CQL improvements in Cassandra 2.1

By Sylvain Lebresne -  February 28, 2014 | 21 Comments

A number of improvements/new features have been added to CQL in the upcoming Cassandra 2.1 release, and this post offers to walk through those improvements.

User Defined Types

The first addition to CQL coming in Cassandra 2.1 is the ability to create User Defined Types (or UDT for short). Let's introduce those through an example: suppose you store user profiles (with name, email, ...) and need, for each user, to store a number of addresses. In Cassandra 2.1, with UDTs, you will be able to do this the following way:

  CREATE TYPE address (
      street text,
      city text,
      zip int
  CREATE TABLE user_profiles (
      login text PRIMARY KEY,
      first_name text,
      last_name text,
      email text,
      addresses map<text, frozen<address>>
  // Inserts a user with a home address
  INSERT INTO user_profiles(login, first_name, last_name, email, addresses)
  VALUES ('tsmith',
          { 'home': { street: '1021 West 4th St. #202',
                      city: 'San Fransisco',
                      zip: 94110 }});

  // Adds a work address for our user
  UPDATE user_profiles
     SET addresses = addresses
                   + { 'work': { street: '3975 Freedom Circle Blvd',
                                 city: 'Santa Clara',
                                 zip: 95050 }}
   WHERE login = 'tsmith';

There is a relative flexibility on what the types of the fields of a UDT can be: collections are allowed as well as other UDTs. For instance, suppose that each address should store a few associated phone numbers, and that we want to allow a couple of tags with each phone number (the latter is arguably a bit far-fetched, this is just meant to demonstrate the feature). You can alter the address type above in the following way:

  CREATE TYPE phone (
      number text,
      tags set<text>
  // Add a 'phones' field to address that is a set of the 'phone' UDT above
  ALTER TYPE address ADD phones set<frozen<phone>>;

In other words, UDTs can be nested relatively arbitrarily. However, UDTs have a main limitation in their current implementation, a limitation that one should keep in mind when using them: you cannot update only parts of a UDT value, you have to overwrite the whole thing every time. Put another way, a UDT value, no matter how complex it is, acts much like a blob would. In fact, it wouldn't be incorrect to describe the current implementation of UDTs as "syntactic sugar for blobs". Note that this limitation is not intrinsic to UDTs per-se, it's a limitation of the current implementation and it is possible that it will be somewhat loosened or even entirely lifted in future iterations. But for the time being, one should keep it in mind when using user defined types.

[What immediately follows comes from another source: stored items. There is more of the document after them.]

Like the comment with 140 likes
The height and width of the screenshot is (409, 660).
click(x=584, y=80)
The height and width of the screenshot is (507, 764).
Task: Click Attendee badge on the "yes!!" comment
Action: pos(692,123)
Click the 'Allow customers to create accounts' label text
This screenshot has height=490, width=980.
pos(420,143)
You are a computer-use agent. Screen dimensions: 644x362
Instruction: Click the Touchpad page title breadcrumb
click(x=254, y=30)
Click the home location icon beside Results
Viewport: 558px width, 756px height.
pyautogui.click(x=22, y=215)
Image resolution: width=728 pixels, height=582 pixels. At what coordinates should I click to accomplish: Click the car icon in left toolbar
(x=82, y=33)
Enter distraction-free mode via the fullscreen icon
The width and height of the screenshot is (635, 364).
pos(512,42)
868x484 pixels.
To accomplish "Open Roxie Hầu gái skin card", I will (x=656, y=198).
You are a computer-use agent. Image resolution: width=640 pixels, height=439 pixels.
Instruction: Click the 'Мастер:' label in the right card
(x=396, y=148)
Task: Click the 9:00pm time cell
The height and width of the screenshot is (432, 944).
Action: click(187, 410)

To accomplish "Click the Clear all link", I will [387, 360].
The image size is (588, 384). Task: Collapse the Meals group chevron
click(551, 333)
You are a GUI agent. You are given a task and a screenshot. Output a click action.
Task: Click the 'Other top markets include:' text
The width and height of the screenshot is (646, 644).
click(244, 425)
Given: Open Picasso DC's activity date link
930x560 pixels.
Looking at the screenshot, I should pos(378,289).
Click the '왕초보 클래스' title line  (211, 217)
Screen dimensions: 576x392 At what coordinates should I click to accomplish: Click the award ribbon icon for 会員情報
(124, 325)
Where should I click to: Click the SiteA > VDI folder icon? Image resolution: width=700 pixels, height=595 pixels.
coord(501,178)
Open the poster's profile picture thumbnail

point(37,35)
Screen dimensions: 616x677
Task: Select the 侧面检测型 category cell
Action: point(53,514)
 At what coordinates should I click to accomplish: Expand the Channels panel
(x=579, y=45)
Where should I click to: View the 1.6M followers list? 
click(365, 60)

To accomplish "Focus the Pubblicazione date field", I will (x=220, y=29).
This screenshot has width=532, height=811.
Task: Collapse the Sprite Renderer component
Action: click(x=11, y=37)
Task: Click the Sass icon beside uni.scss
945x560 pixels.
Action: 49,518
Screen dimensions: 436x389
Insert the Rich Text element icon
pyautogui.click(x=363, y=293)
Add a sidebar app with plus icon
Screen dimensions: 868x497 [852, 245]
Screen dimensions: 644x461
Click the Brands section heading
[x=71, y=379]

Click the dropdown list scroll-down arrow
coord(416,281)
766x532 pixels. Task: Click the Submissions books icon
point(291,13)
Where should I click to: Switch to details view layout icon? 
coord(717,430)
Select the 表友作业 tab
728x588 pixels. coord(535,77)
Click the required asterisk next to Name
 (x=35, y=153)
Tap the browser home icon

More concretely, we now can update the 'work' address above with

  UPDATE user_profiles
     SET addresses['work'] = {
             street: '3975 Freedom Circle Blvd',
             city: 'Santa Clara',
             zip: 95050,
             phones : {
               {number: '212 221 9165', tags: { 'preferred', 'direct line' }},
               {number: '500 310 2342', tags: { 'fax' }}
   WHERE login = 'tsmith';

And at this point, the example would yield:

  SELECT * FROM user_profiles;
  login  | addresses                                                                                                                                                                                                                                                                       | email            | first_name | last_name
  tsmith | {'home': {street: '1021 West 4th St. #202', city: 'San Fransisco', zip: 94110}, 'work': {street: '3975 Freedom Circle Blvd', city: 'Santa Clara', zip: 95050, phones: {{number: '212 221 9165', tags: {'direct line', 'preferred'}}, {number: '500 310 2342', tags: {'fax'}}}}} | tsmith@gmail.com |        Tom |     Smith


Some last remarks on user defined types:

  • A UDT value is always written in its entirety but it is also always read entirely under the hood (as of the current implementation at least).
    Note that it is possible, syntax wise, to only select some fields of a UDT, for instance

      CREATE TABLE location (
          id int PRIMARY KEY,
          addr frozen<address>, // Reuse the address type from above
          longitude double,
          latitude double
      // The following is allowed
      SELECT addr.street, addr.city FROM location WHERE id=42;

    but such selection will still read the full address (in fact the full CQL
    row) server side. Long story short, UDTs are not meant to store large and complex "documents" as of their current implementation, but
    rather to help make the denormalization of short amount of data more convenient and flexible.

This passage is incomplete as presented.